Help Needed in set based Query

  • Hi,

    Version : sqlserver 2008 R2

    sample data to play with,

    declare @Address table(Id int primary key identity(1,1),Address varchar(100),city varchar(20),State varchar(20))

    insert into @Address

    select '123 sheril street, Newyork,NY','Newyork','NY' union all

    select '333 bamboo street, Manhattan,NY', null,null union all

    select '123 ketty street, Albany,NY','Albany','NY' union all

    select '123 sibul street, Buffalo,NY',null,null

    This is just sample data. i have around 100000 address for different city and states.Basically i need to remove the city and state from address

    Here is waht i need to achieve,

    1. Get the city,state check exists on address column if found then remove the city and state. if not leave it as it.

    2. If the city and state column is null and if that is present in address column then remove that from address clumn and upate it in city and state column

    respectively.

    Is this possible to achieve without cursor or looping? any sample query please .

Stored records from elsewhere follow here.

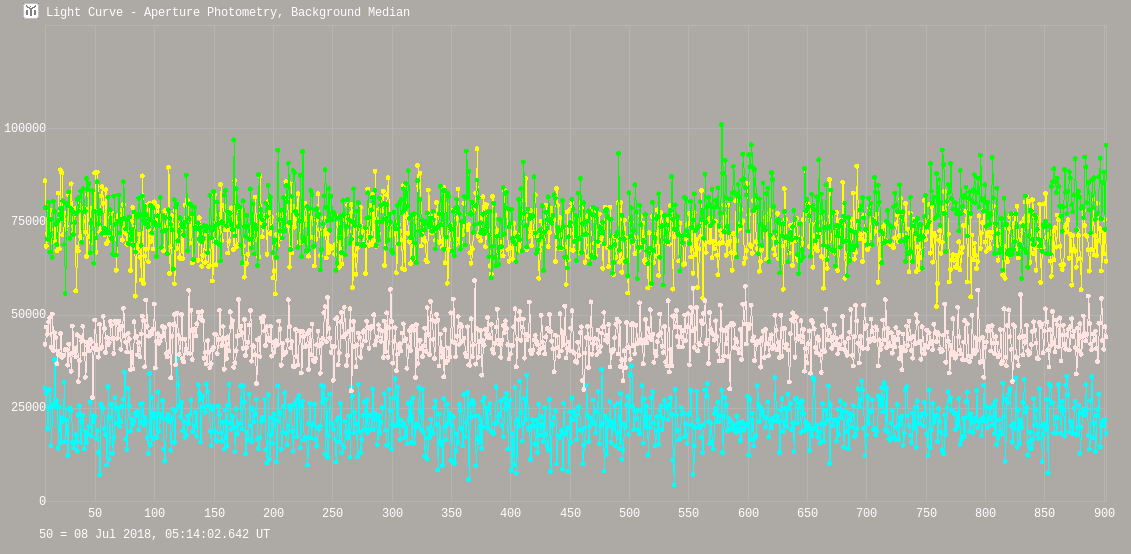Click the 0 y-axis label
This screenshot has width=1131, height=554.
pyautogui.click(x=42, y=501)
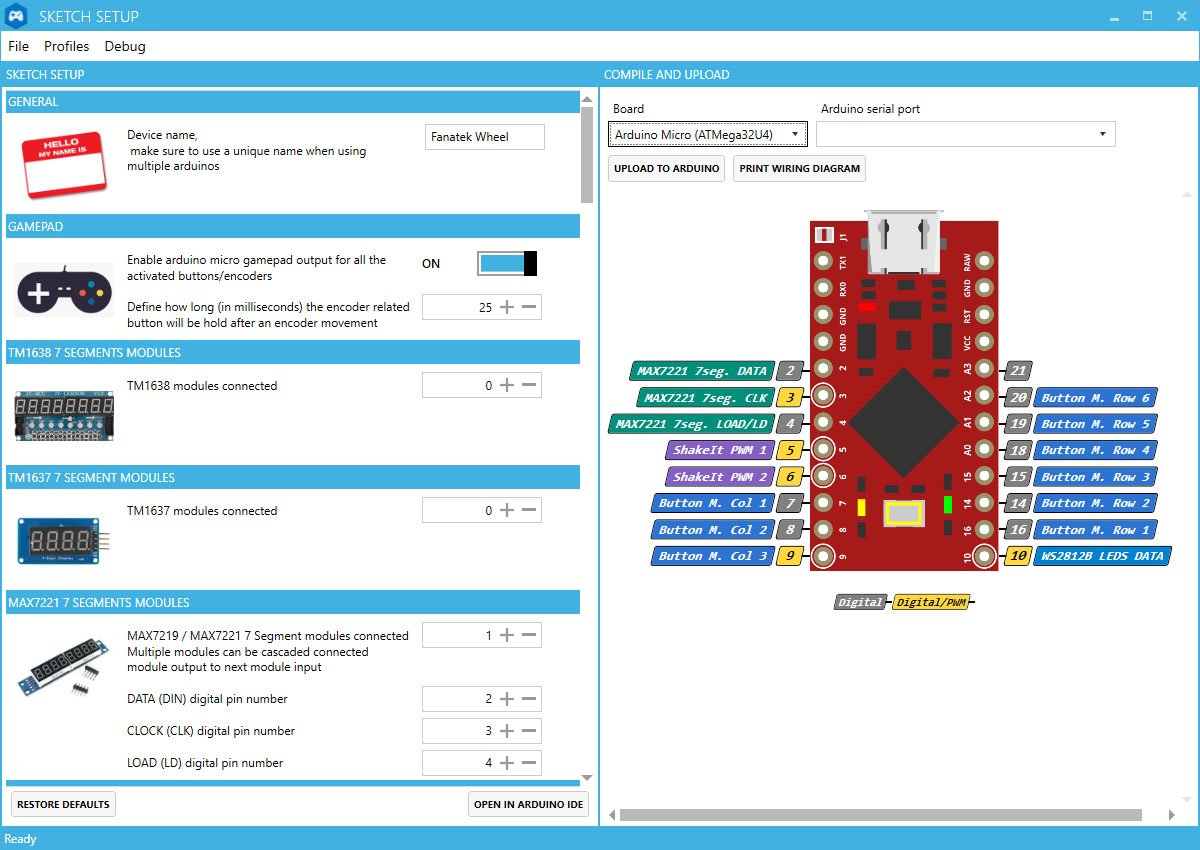
Task: Toggle the arduino micro gamepad output switch
Action: pos(507,263)
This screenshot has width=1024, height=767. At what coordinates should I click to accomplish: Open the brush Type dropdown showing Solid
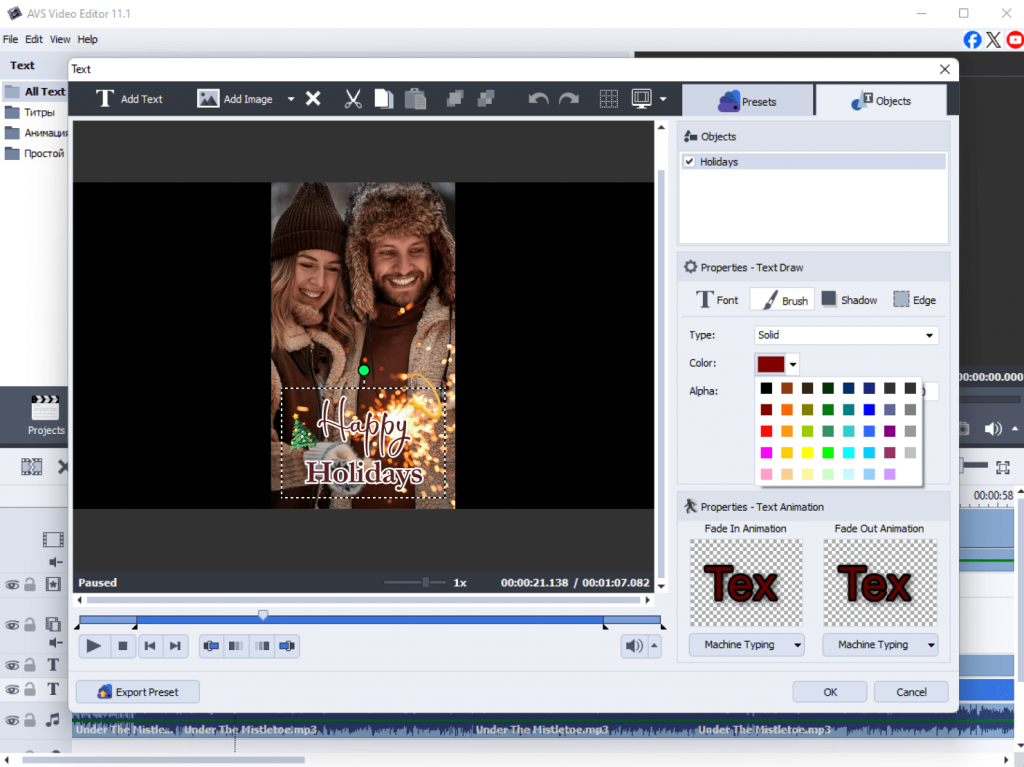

  • /* remove City and State from the Address */

    SELECT Address

    , LEFT(Address,CHARINDEX(',',Address,1)-1) AS StreetAddr

    , RIGHT(Address,2) AS AddrState

    FROM Address1;

  • Simple solution using the DelimitedSplit8K [/url]function

    😎

    USE tempdb;

    GO

    SET NOCOUNT ON;

    declare @Address table(Id int primary key identity(1,1),Address varchar(100),city varchar(20),State varchar(20))

    insert into @Address

    select '123 sheril street, Newyork,NY','Newyork','NY' union all

    select '333 bamboo street, Manhattan,NY', null,null union all

    select '123 ketty street, Albany,NY','Albany','NY' union all

    select '123 sibul street, Buffalo,NY',null,null ;

    /* Split and Cross-tab */

    SELECT

    A.Id

    ,MAX(CASE WHEN X.ItemNumber = 1 THEN LTRIM(X.Item) END) AS Address

    ,MAX(CASE WHEN X.ItemNumber = 2 THEN LTRIM(X.Item)

    WHEN A.City IS NOT NULL THEN A.City END) AS City

    ,MAX(CASE WHEN X.ItemNumber = 3 THEN LTRIM(X.Item)

    WHEN A.State IS NOT NULL THEN A.State END) AS State

    FROM @Address A

    OUTER APPLY dbo.DelimitedSplit8K(A.Address,',') AS X

    GROUP BY A.Id;

    Results

    Id Address City State

    ---- ------------------- ------------ ------

    1 123 sheril street Newyork NY

    2 333 bamboo street Manhattan NY

    3 123 ketty street Albany NY

    4 123 sibul street Buffalo NY

  • Hey Guys,

    thanks for your reply.

    I Eirik,

    before i though of posting on this forum, i thought about using Jeff's delimit function what you have suggested. But i am sorry that i forgot to mention about some of the address messed up in my system like, it will not have proper comma separated address.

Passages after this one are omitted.